Memorando revela que Geisel autorizou execuções na ditadura
89 pessoas morreram ou desapareceram no Brasil, por motivos políticos, a partir de 1º de abril de 1974
Por: Isabela Alves
Um memorando secreto da CIA, tornado público recentemente pelo governo americano, revelou que o general Ernesto Geisel, presidente do Brasil entre 1974 e 1979, sabia e autorizou a execução de opositores durante a ditadura militar.
O documento de 11 de abril de 1974, revelado recentemente pelo pesquisador Matias Spektor, da Fundação Getulio Vargas (FGV), foi elaborado pelo então diretor da CIA, William Egan Colby, e endereçado ao secretário de Estado dos EUA, Henry Kissinger.
O encontro se deu em 30 de março de 1974 e, segundo a declaração, o general Milton relatou que o Brasil não poderia ignorar a “ameaça terrorista e subversiva” que estava acontecendo e que os métodos “extra-legais deveriam continuar a ser empregados contra subversivos perigosos”. O documento ainda afirma que Geisel teria orientado o então chefe do Serviço Nacional de Informações (SNI) que viria a substituí-lo na Presidência, João Baptista Figueiredo, a autorizar pessoalmente os assassinatos.
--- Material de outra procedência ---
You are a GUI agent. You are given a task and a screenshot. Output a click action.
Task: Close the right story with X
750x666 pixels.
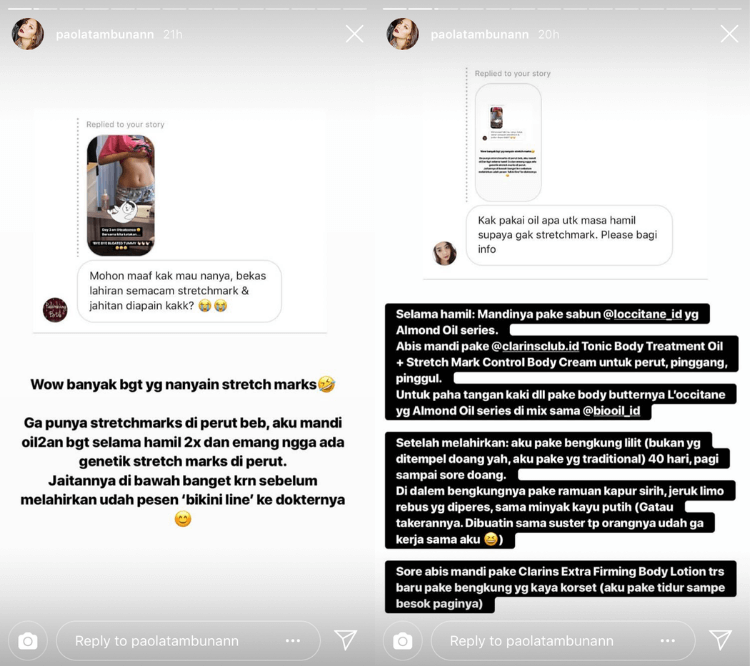729,34
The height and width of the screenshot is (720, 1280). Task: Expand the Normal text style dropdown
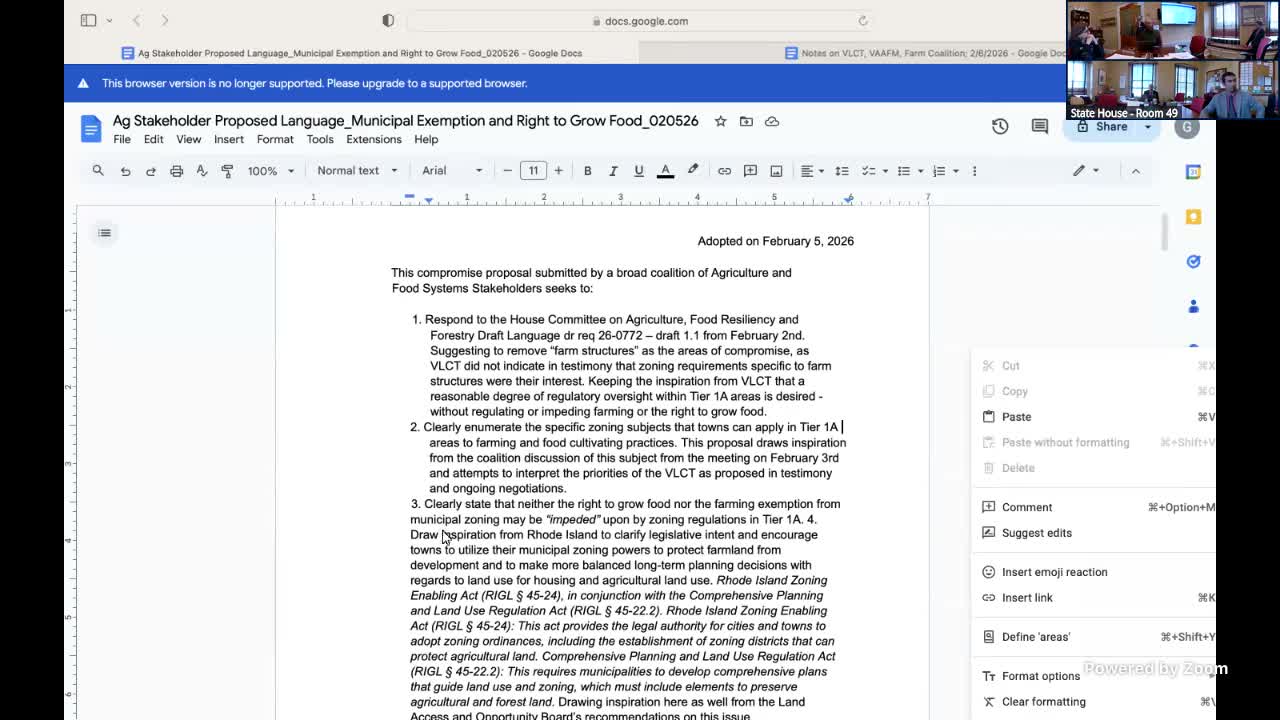[357, 171]
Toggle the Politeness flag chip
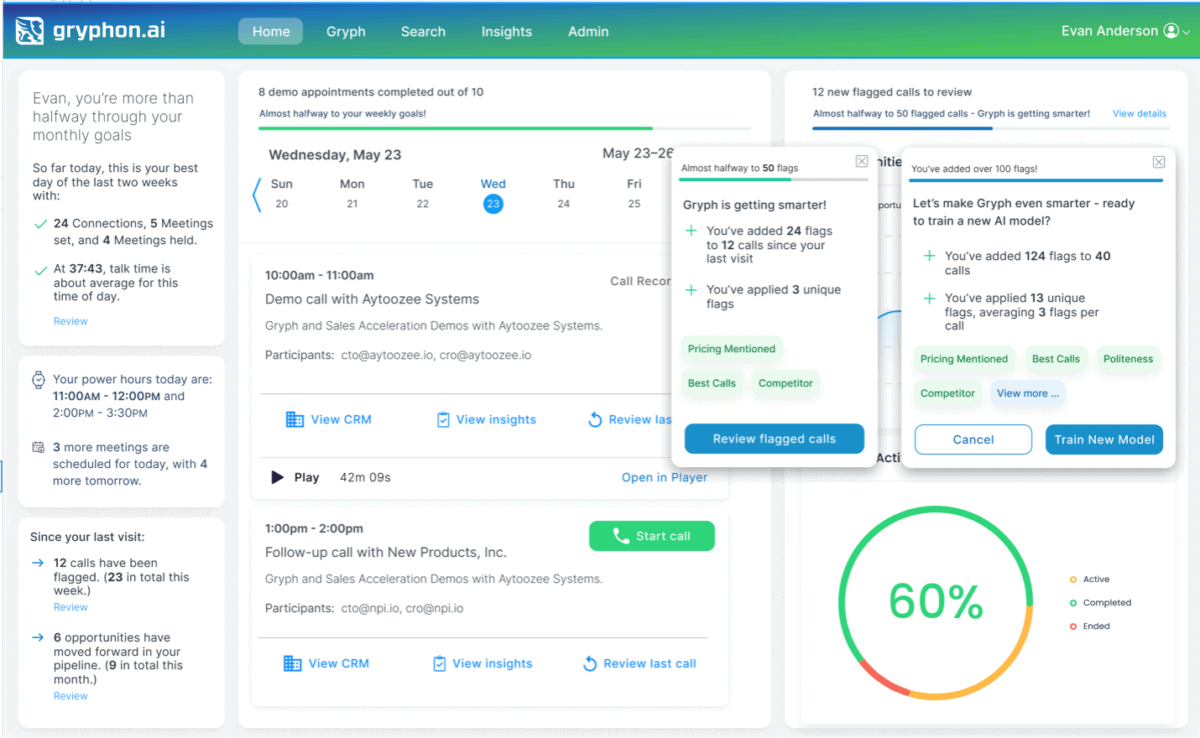1200x738 pixels. coord(1128,359)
Partes do memorando ainda continuam sob sigilo.
Mortos e desaparecidos
89 pessoas morreram ou desapareceram no Brasil por motivos políticos, entre 1º de abril de 1974 e o fim da ditadura. Além dos casos confirmados, há outros 11 possíveis.
Entre as vítimas desse período estão o jornalista Vladimir Herzog, assassinado em 25 de outubro de 1975 após se apresentar voluntariamente ao Centro de Operações de Defesa Interna, um órgão militar da ditadura; e o metalúrgico Manoel Fiel Filho, que foi torturado até a morte, em 17 de janeiro de 1976, nas dependências do Destacamento de Operações de Informações (DOI) do II Exército, em São Paulo.
Um relatório divulgado pela Comissão Nacional da Verdade aponta que, no total, ocorreram 434 mortes e desaparecimentos durante a ditadura militar; 377 agentes foram responsáveis pela repressão. A identificação foi feita com base em documentos, depoimentos de vítimas e testemunhas.
Nota do Instituto Vladimir Herzog
O Instituto Vladimir Herzog (IVH) lançou uma nota no dia 11 de maio, falando da divulgação do memorando da CIA: “Apesar de não haver nenhuma surpresa, essa é mais uma prova de que não houve porões da ditadura; e sim uma política de Estado de terror, desaparecimentos forçados e assassinatos”.
Na nota, o instituto afirma que a revelação do documento reforça as conclusões e recomendações do relatório final da Comissão Nacional da Verdade, lançado em dezembro de 2014, especialmente sobre a obrigatoriedade da reinterpretação da Lei da Anistia.
Segundo o IVH, é necessário a revisão urgente dessa lei, uma vez que, da maneira como está estabelecida, ela perpetua a impunidade, propicia uma injustiça continuada, impede às vítimas e a seus familiares o acesso à justiça, e afronta o dever do Estado de investigar, processar, julgar e reparar as gravíssimas violações de direitos humanos cometidas durante a ditadura militar.
Além disso, chama a atenção para o fato de que é inaceitável a explicação adotada pelas Forças Armadas de que tais violações se constituíram em alguns poucos atos isolados ou excessos, gerados pelo voluntarismo de alguns militares.